● Problem:
Check each line of the entries for "label" and report the ones that have it.

Saved entries
-*-
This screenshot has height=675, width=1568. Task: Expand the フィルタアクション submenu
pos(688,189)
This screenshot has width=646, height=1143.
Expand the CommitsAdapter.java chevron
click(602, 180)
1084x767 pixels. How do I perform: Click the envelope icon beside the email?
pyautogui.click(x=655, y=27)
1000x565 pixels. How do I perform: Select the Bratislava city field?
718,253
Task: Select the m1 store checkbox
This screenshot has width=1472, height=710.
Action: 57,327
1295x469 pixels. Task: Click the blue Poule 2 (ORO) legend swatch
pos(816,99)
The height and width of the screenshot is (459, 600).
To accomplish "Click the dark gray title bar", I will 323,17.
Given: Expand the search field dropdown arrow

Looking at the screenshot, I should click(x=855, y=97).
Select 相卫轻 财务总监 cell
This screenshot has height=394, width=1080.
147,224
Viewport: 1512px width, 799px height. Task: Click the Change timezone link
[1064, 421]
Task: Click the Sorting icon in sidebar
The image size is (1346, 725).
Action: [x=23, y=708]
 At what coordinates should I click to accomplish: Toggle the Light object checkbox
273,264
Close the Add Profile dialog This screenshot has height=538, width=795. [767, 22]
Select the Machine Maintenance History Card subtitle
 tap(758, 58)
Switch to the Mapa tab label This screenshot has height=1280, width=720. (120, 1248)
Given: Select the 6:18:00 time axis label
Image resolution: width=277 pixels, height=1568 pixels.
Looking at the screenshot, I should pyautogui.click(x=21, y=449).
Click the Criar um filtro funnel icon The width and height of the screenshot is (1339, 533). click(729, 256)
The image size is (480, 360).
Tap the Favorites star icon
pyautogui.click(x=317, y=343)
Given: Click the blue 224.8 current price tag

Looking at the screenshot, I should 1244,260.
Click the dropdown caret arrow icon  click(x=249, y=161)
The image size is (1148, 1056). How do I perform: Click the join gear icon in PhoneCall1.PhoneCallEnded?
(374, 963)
-*-
● Solution:
Switch to the Mapa tab label This screenshot has height=1280, width=720. (120, 1248)
Given: Select the 6:18:00 time axis label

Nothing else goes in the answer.